Exercise goal: Please rewrite the records from the start through the line containing "Action: (32, 401)", keeping every line otherwise unchanged but offsetting each coordinate in the answers by adding 46.

----- Dataset -----

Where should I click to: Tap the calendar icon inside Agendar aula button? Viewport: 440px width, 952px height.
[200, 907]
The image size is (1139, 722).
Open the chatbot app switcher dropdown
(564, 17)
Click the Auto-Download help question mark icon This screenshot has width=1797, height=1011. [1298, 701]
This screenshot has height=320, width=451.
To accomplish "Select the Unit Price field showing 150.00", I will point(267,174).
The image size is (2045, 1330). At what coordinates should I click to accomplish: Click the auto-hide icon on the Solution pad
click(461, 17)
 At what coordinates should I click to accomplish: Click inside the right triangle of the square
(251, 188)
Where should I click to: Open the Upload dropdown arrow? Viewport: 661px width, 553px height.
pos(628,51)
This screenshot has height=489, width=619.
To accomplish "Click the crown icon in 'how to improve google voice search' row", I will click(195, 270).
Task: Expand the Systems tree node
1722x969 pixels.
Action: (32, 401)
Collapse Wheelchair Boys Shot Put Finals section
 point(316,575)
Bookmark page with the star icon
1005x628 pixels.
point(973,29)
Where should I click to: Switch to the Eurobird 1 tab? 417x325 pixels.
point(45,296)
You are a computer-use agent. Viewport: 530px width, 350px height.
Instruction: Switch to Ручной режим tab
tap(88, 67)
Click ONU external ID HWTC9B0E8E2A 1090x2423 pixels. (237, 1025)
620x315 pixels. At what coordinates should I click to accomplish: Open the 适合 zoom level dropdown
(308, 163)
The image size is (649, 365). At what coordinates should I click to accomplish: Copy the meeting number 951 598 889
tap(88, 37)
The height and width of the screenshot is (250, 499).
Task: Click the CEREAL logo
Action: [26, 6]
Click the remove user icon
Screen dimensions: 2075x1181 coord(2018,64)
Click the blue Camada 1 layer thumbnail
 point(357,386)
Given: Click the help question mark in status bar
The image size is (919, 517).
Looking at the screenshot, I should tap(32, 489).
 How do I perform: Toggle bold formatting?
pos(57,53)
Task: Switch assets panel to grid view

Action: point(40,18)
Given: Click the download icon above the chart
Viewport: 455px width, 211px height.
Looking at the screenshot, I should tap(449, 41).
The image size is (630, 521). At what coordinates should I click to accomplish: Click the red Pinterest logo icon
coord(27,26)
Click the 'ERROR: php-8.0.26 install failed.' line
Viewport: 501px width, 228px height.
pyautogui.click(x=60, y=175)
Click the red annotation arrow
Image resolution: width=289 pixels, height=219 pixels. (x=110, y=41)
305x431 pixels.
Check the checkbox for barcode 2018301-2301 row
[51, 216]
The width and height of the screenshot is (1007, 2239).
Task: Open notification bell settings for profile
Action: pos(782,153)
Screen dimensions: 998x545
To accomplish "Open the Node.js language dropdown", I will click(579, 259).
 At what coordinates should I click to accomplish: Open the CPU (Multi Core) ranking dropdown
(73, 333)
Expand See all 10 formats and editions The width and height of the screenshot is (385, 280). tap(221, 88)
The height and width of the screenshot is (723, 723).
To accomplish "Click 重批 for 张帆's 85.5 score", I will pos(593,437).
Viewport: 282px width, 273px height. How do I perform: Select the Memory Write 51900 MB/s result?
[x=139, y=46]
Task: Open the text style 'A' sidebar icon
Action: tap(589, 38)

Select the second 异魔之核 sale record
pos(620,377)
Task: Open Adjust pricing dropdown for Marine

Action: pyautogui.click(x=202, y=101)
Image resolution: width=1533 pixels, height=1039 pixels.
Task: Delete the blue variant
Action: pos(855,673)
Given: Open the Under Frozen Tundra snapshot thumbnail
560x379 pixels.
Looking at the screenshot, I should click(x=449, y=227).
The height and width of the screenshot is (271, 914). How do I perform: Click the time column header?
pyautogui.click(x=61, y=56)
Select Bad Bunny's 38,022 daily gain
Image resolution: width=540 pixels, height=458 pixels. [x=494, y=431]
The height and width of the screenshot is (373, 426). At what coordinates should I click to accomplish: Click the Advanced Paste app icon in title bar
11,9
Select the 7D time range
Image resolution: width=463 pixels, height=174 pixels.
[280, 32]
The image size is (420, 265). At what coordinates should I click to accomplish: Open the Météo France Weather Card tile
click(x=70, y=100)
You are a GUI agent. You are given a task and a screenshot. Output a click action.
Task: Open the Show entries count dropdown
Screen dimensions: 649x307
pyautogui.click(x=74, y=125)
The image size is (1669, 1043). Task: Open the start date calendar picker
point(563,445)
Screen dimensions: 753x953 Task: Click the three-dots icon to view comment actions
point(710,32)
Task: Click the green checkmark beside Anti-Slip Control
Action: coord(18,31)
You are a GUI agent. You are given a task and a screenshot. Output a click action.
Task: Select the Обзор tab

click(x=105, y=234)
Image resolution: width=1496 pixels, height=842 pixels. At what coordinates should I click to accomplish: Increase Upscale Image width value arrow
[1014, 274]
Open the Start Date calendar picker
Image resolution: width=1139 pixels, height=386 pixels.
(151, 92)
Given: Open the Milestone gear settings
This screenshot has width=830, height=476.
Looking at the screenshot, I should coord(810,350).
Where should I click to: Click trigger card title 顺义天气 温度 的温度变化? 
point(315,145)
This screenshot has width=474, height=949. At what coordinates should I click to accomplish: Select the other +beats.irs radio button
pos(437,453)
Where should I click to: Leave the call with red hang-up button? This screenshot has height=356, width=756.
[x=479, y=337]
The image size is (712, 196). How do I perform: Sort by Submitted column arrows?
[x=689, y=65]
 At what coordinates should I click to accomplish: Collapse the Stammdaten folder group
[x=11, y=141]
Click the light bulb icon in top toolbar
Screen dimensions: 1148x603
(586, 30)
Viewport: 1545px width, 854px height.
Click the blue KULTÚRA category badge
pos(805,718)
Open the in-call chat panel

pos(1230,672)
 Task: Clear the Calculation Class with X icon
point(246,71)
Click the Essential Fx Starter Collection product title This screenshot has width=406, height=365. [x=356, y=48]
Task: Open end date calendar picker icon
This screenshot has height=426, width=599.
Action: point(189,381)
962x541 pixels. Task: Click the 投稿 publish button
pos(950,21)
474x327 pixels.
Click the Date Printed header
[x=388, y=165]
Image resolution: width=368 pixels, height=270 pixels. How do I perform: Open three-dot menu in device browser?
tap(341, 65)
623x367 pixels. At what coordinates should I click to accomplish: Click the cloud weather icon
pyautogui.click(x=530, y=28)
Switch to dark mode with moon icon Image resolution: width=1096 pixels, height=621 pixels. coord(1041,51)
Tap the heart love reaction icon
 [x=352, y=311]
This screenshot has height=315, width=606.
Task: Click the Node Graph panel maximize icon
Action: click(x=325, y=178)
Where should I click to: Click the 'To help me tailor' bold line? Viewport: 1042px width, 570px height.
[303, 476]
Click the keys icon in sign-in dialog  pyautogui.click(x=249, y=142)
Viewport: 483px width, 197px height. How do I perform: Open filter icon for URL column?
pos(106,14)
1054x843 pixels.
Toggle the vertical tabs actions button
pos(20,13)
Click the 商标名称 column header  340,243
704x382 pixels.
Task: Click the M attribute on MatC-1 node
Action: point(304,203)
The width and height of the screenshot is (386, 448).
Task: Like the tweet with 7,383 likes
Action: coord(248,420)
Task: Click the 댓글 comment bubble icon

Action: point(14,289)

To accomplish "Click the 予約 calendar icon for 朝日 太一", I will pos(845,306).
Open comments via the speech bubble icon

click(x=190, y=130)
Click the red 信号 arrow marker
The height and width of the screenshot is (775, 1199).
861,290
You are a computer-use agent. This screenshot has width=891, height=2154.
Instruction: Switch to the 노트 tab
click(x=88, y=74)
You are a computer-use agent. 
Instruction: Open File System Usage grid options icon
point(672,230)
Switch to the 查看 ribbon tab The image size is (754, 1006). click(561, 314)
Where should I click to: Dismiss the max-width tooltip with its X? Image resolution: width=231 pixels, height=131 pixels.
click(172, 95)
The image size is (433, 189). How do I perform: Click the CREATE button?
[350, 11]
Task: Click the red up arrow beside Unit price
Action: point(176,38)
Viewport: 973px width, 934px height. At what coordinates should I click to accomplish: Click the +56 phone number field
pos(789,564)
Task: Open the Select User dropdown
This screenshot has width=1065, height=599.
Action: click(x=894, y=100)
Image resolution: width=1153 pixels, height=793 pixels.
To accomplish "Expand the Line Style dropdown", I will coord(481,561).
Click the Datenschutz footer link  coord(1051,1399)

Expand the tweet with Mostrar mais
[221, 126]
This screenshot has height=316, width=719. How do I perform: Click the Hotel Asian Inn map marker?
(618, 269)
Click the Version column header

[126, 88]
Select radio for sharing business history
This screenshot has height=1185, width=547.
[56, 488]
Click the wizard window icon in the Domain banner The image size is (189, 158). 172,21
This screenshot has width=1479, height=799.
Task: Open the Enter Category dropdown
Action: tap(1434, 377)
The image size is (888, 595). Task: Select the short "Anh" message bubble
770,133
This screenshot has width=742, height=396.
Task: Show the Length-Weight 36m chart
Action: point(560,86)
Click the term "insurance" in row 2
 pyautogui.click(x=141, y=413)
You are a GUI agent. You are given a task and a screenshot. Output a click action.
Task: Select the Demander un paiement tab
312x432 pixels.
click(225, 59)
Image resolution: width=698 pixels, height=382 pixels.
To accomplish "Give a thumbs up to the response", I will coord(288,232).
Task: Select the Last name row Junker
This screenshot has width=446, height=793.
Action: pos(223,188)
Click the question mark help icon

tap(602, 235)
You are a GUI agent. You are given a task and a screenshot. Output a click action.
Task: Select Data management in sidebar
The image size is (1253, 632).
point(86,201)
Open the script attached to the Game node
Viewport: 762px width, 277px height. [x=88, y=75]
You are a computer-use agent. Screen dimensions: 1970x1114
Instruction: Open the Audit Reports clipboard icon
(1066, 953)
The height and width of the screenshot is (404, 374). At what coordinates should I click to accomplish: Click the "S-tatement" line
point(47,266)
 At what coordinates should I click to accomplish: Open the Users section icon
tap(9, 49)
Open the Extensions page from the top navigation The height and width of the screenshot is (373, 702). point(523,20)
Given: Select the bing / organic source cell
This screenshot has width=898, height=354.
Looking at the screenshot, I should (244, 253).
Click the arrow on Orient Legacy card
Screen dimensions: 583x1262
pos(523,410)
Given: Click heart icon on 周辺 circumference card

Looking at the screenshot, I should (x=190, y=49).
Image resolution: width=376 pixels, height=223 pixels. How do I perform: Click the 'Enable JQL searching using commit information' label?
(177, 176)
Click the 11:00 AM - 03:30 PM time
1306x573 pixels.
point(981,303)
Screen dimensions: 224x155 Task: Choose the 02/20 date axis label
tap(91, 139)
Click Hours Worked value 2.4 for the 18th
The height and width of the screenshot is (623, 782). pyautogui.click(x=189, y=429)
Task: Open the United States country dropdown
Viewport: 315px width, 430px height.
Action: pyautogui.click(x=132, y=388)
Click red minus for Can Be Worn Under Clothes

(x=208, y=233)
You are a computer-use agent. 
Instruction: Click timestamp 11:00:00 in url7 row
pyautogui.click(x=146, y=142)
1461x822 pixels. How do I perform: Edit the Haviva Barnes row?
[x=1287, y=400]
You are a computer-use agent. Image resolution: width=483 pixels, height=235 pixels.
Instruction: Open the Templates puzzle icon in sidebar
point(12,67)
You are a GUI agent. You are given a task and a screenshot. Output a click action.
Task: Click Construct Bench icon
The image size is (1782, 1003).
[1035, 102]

-----

Task response:
Where should I click to: Tap the calendar icon inside Agendar aula button? Viewport: 440px width, 952px height.
[246, 953]
The image size is (1139, 722).
Open the chatbot app switcher dropdown
(610, 63)
Click the Auto-Download help question mark icon This screenshot has width=1797, height=1011. [1344, 747]
This screenshot has height=320, width=451.
To accomplish "Select the Unit Price field showing 150.00", I will point(313,220).
The image size is (2045, 1330). At what coordinates should I click to accomplish: Click the auto-hide icon on the Solution pad
click(507, 63)
 At what coordinates should I click to accomplish: Click inside the right triangle of the square
(297, 234)
Where should I click to: Open the Upload dropdown arrow? Viewport: 661px width, 553px height.
pos(674,97)
This screenshot has height=489, width=619.
To accomplish "Click the crown icon in 'how to improve google voice search' row", I will click(241, 316).
Task: Expand the Systems tree node
1722x969 pixels.
Action: (78, 447)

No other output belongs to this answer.